RNA interference is a powerful mechanism of gene silencing that underlies many aspects of eukaryotic biology. On the molecular level, RNA interference is mediated by a family of ribonucleoprotein complexes called RNA-induced silencing complexes (RISCs), which can be programmed to target virtually any nucleic acid sequence for silencing. The ability of RISC to locate target RNAs has been co-opted by evolution many times to generate a broad spectrum of gene-silencing pathways. Here, we review the fundamental biochemical and biophysical properties of RISC that facilitate gene targeting and describe the various mechanisms of gene silencing known to exploit RISC activity.

FIGURE 1.

Formation of RISCs and other silencing complexes. Silencing RNA can be derived from exogenous or intracellular origins, depending on the organism and cell type. RNA can also be introduced artificially using siRNA or plasmid-based short hairpin RNA (shRNA) systems.

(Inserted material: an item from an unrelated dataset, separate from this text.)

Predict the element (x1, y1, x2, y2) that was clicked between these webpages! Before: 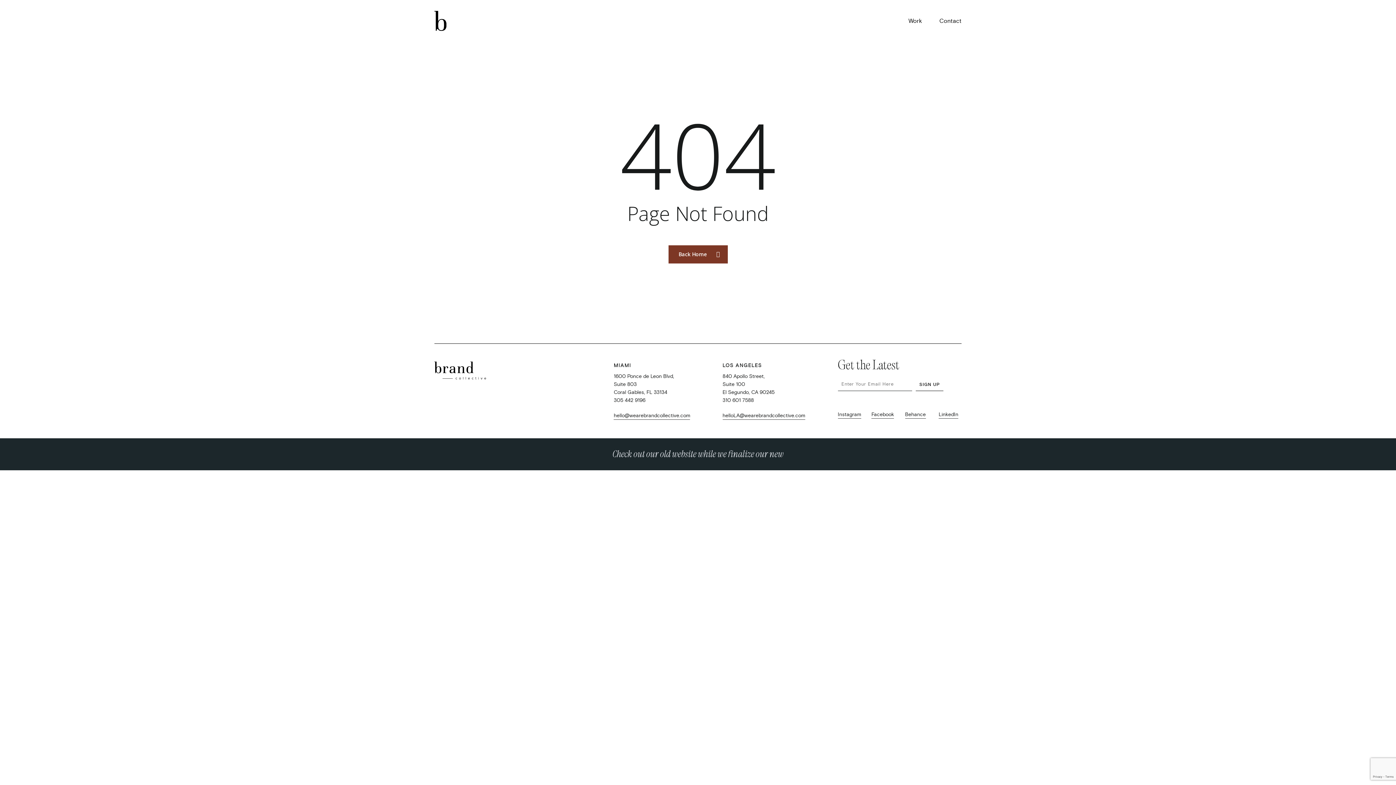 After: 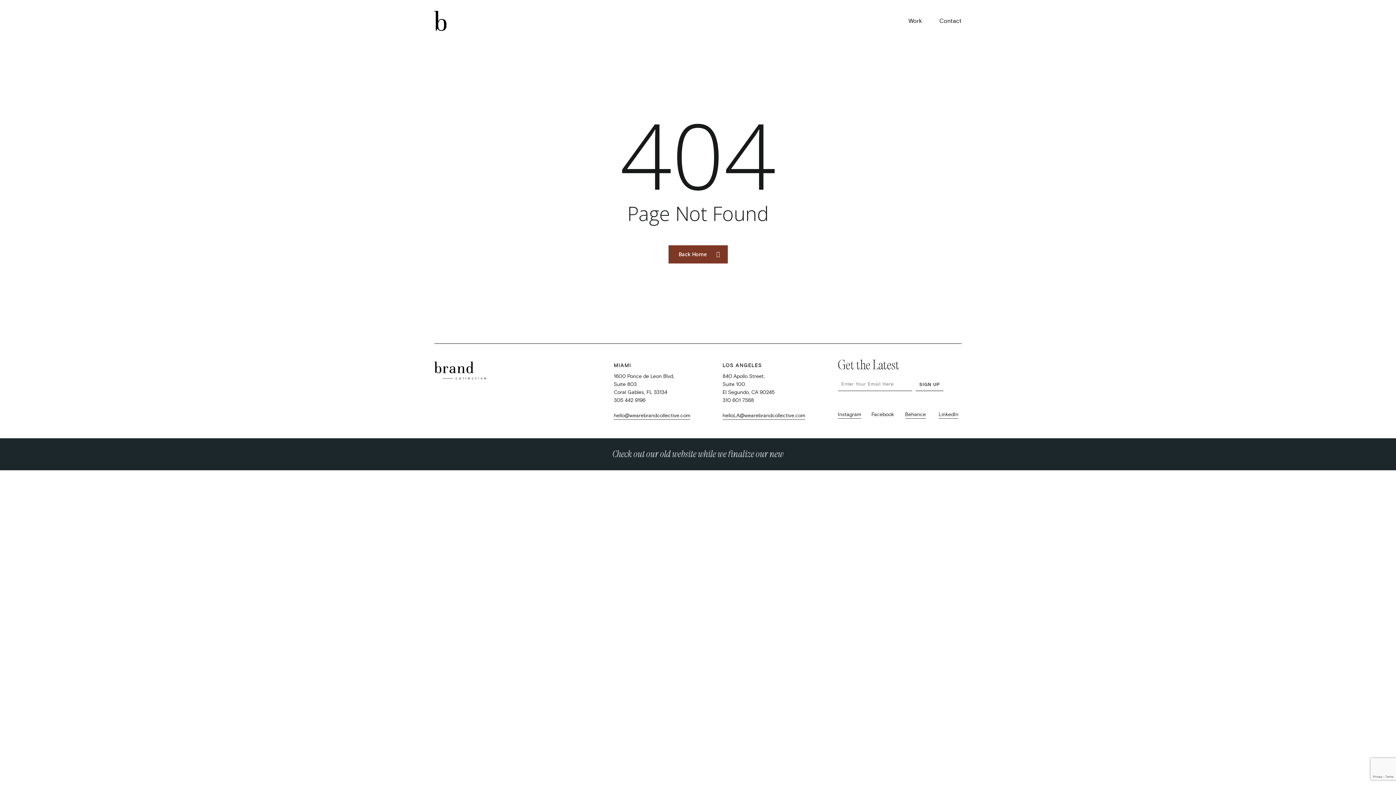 Action: bbox: (871, 411, 894, 418) label: Facebook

RNAs transcribed from the genome may be retained in the nucleus (as with piRNAs) to carry out silencing or may be exported (as with miRNAs). In the cytoplasm, dsRNA is processed by the endonuclease Dicer and loaded onto an Argonaute protein, and after the strand selection process, the newly formed RISC is equipped to silence target genes by one of several mechanisms.

FIGURE 2.

Structure of a prokaryotic Argonaute with bound guide and target. a, crystal structures of Thermus thermophilus Argonaute bound to a 10-mer DNA (left; DNA not shown to depict “apo”-Argonaute), a 21-mer guide DNA (center), or a 21-mer guide DNA with a 20-mer target RNA (right) illustrate Argonaute fold and function. The 5′-end of the guide DNA contacts the middle (Mid; dark green) and PIWI (light green) domains, and the 3′-end binds the N-terminal (blue) and PAZ (purple) domains. b, shown is a schematic representation of Argonaute domains and regions of interaction between the protein and guide strand (dashed lines). The asterisk denotes the location of slicer cleavage.

FIGURE 3.

RISC effector processes. Once bound to its target RNA, RISC may down-regulate gene expression by one of several mechanisms, depending on the type of Argonaute and cellular context. In the cytoplasm, mRNA targets can be cleaved via RISC slicer activity or translationally repressed. In the nucleus, RISC can take the form of an RITS complex, which interacts with RNA polymerase II (PolII) and nascent RNA transcripts and directs chromatin remodeling to achieve epigenetic silencing.